What is needed >>
Copy out the following lines word for word, without changing anything.
--- Material for this task ---
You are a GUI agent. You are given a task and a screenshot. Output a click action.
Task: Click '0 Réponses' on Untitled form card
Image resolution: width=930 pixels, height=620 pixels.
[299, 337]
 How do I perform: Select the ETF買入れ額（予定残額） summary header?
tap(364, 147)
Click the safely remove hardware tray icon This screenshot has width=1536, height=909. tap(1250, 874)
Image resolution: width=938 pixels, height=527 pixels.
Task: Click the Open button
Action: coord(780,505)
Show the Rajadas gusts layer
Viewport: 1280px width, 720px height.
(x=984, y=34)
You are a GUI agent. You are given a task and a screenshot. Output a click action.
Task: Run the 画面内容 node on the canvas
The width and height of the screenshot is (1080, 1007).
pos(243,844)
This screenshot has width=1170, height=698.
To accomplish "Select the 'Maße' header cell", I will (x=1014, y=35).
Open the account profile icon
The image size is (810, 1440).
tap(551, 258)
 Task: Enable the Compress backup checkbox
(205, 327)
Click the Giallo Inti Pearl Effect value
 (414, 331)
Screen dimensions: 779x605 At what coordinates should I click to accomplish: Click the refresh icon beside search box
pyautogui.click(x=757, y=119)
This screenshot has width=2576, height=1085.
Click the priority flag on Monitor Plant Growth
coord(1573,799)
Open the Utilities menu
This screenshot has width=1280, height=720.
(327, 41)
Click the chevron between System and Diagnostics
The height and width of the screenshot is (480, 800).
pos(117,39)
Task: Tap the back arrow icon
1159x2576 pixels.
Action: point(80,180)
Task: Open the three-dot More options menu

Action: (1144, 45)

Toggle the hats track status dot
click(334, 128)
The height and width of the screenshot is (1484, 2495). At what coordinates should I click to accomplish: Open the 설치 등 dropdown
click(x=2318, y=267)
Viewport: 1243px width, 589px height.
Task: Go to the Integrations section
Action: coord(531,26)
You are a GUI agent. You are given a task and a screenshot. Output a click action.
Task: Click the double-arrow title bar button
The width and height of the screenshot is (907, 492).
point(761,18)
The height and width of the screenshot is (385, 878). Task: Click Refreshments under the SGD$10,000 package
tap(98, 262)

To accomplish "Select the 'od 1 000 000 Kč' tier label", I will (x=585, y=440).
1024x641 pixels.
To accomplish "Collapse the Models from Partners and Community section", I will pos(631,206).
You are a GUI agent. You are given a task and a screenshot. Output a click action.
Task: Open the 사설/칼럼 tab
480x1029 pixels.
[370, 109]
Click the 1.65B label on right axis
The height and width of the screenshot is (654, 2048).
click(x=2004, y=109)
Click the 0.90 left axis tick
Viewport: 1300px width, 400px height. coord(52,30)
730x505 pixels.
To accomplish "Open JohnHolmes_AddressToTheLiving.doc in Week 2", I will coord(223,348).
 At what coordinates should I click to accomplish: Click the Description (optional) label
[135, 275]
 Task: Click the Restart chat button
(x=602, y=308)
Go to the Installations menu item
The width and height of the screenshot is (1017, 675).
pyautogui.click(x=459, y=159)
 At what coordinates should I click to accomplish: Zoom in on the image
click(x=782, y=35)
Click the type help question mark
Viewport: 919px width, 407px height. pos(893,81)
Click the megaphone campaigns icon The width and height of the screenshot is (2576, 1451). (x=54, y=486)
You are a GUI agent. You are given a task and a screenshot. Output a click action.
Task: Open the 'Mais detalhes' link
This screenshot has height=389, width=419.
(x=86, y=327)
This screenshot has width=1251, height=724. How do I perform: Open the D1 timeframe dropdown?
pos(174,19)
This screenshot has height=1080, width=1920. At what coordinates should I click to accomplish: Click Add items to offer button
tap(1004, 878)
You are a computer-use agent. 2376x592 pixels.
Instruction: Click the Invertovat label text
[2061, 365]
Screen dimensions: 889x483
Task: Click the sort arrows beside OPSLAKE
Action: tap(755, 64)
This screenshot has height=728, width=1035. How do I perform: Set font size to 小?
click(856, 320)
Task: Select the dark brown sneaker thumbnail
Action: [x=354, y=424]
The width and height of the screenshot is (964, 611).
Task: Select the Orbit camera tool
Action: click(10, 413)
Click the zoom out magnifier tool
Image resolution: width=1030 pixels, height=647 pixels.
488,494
---
Output for this exercise >>
You are a GUI agent. You are given a task and a screenshot. Output a click action.
Task: Click '0 Réponses' on Untitled form card
Image resolution: width=930 pixels, height=620 pixels.
[299, 337]
 How do I perform: Select the ETF買入れ額（予定残額） summary header?
tap(364, 147)
Click the safely remove hardware tray icon This screenshot has width=1536, height=909. tap(1250, 874)
Image resolution: width=938 pixels, height=527 pixels.
Task: Click the Open button
Action: coord(780,505)
Show the Rajadas gusts layer
Viewport: 1280px width, 720px height.
(x=984, y=34)
You are a GUI agent. You are given a task and a screenshot. Output a click action.
Task: Run the 画面内容 node on the canvas
The width and height of the screenshot is (1080, 1007).
pos(243,844)
This screenshot has width=1170, height=698.
To accomplish "Select the 'Maße' header cell", I will (x=1014, y=35).
Open the account profile icon
The image size is (810, 1440).
tap(551, 258)
 Task: Enable the Compress backup checkbox
(205, 327)
Click the Giallo Inti Pearl Effect value
 (414, 331)
Screen dimensions: 779x605 At what coordinates should I click to accomplish: Click the refresh icon beside search box
pyautogui.click(x=757, y=119)
This screenshot has width=2576, height=1085.
Click the priority flag on Monitor Plant Growth
coord(1573,799)
Open the Utilities menu
This screenshot has width=1280, height=720.
(327, 41)
Click the chevron between System and Diagnostics
The height and width of the screenshot is (480, 800).
pos(117,39)
Task: Tap the back arrow icon
1159x2576 pixels.
Action: point(80,180)
Task: Open the three-dot More options menu

Action: (1144, 45)

Toggle the hats track status dot
click(334, 128)
The height and width of the screenshot is (1484, 2495). At what coordinates should I click to accomplish: Open the 설치 등 dropdown
click(x=2318, y=267)
Viewport: 1243px width, 589px height.
Task: Go to the Integrations section
Action: coord(531,26)
You are a GUI agent. You are given a task and a screenshot. Output a click action.
Task: Click the double-arrow title bar button
The width and height of the screenshot is (907, 492).
point(761,18)
The height and width of the screenshot is (385, 878). Task: Click Refreshments under the SGD$10,000 package
tap(98, 262)

To accomplish "Select the 'od 1 000 000 Kč' tier label", I will (x=585, y=440).
1024x641 pixels.
To accomplish "Collapse the Models from Partners and Community section", I will pos(631,206).
You are a GUI agent. You are given a task and a screenshot. Output a click action.
Task: Open the 사설/칼럼 tab
480x1029 pixels.
[370, 109]
Click the 1.65B label on right axis
The height and width of the screenshot is (654, 2048).
click(x=2004, y=109)
Click the 0.90 left axis tick
Viewport: 1300px width, 400px height. coord(52,30)
730x505 pixels.
To accomplish "Open JohnHolmes_AddressToTheLiving.doc in Week 2", I will coord(223,348).
 At what coordinates should I click to accomplish: Click the Description (optional) label
[135, 275]
 Task: Click the Restart chat button
(x=602, y=308)
Go to the Installations menu item
The width and height of the screenshot is (1017, 675).
pyautogui.click(x=459, y=159)
 At what coordinates should I click to accomplish: Zoom in on the image
click(x=782, y=35)
Click the type help question mark
Viewport: 919px width, 407px height. pos(893,81)
Click the megaphone campaigns icon The width and height of the screenshot is (2576, 1451). (x=54, y=486)
You are a GUI agent. You are given a task and a screenshot. Output a click action.
Task: Open the 'Mais detalhes' link
This screenshot has height=389, width=419.
(x=86, y=327)
This screenshot has width=1251, height=724. How do I perform: Open the D1 timeframe dropdown?
pos(174,19)
This screenshot has height=1080, width=1920. At what coordinates should I click to accomplish: Click Add items to offer button
tap(1004, 878)
You are a computer-use agent. 2376x592 pixels.
Instruction: Click the Invertovat label text
[2061, 365]
Screen dimensions: 889x483
Task: Click the sort arrows beside OPSLAKE
Action: tap(755, 64)
This screenshot has height=728, width=1035. How do I perform: Set font size to 小?
click(856, 320)
Task: Select the dark brown sneaker thumbnail
Action: [x=354, y=424]
The width and height of the screenshot is (964, 611).
Task: Select the Orbit camera tool
Action: click(10, 413)
Click the zoom out magnifier tool
Image resolution: width=1030 pixels, height=647 pixels.
488,494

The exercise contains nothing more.